The programmes under immediate threat are the Bachelor’s in African Studies and the Bachelor’s in Latin American Studies – programmes that have become too small to exist as a separate programme. ‘The teaching in these fields will not disappear completely but will continue within the broad International Studies programme’, Dean Mark Rutgers explains. ‘In addition, Chinese, Japanese, Korean and South and Southeast Asian Studies will be merged into a new bachelor’s programme, “Asia Studies”. This should consolidate our position for the future.’

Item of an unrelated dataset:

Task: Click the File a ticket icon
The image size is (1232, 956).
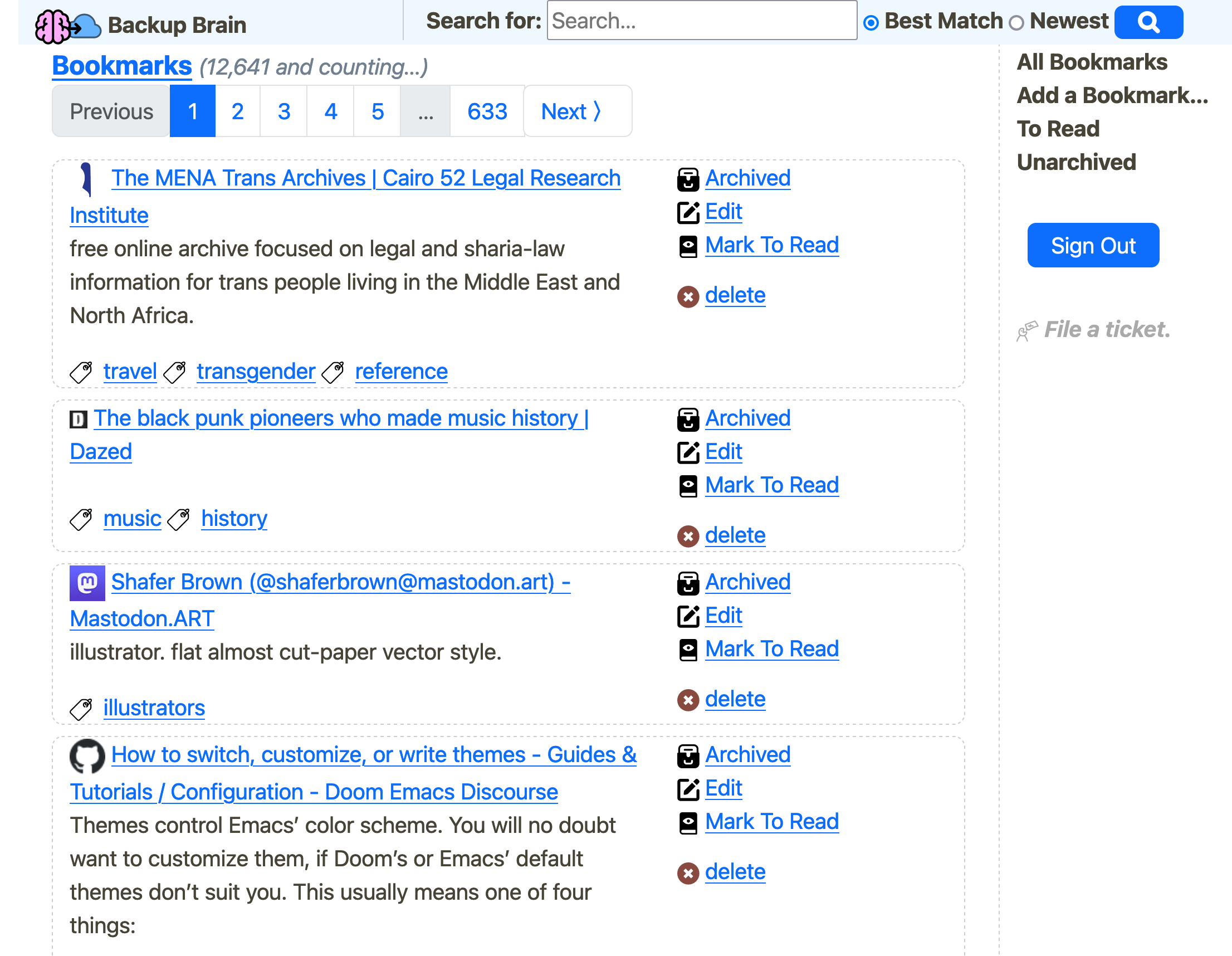Action: click(1026, 330)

Programmes in the European languages and cultures that are so important for collaboration with our neighbouring countries and that, for example, are also taught at secondary schools (qualified teachers are needed for this) may also have to be merged. ‘Then the current stand-alone German, French and Italian programmes would merge to create a new Bachelor’s in European languages and cultures’, says Rutgers. ‘This is a subject of discussion with our sister faculties throughout the country.’
‘Not only are student numbers dwindling at the Faculty of Humanities but students are also earning fewer credits and the number of PhDs are decreasing, while salary costs continue to rise’, he explains. ‘This could leave the faculty with an annual deficit of almost EUR 6 million by 2025.’
This still does not include the sweeping cuts the government intends to make (see this blog for more information, Ed.) by, among others, halting the intake of international students and limiting English-taught programmes through the Balanced Internationalisation Act. This is likely to have huge implications for the Faculty of Humanities (among others), but the effects are not yet clear. It is thought that all faculties will be profoundly affected.’
Hester Bijl warns of the ramifications on society. ‘Many of the language and culture programmes are extremely important for our knowledge of regions that are currently going through such difficult times: the Middle East, for example, with the escalating conflict there. In the Middle Eastern Studies programmes, important specialisations such as Arabic, Persian, Turkish, Islamic Studies, Hebrew and Modern Middle Eastern Studies would be significantly reduced. It is very painful to think this is necessary.’
Rutgers adds, ‘The Faculty of Humanities definitely wishes to maintain this expertise. Where else will politicians, negotiators, aid workers and other specialists who want to help resolve the crisis obtain their knowledge?’
‘We will continue to fight’, Bijl concludes, ‘and together with the faculty will do all we can to limit the damaging effects for our students and staff and thus for society as a whole.’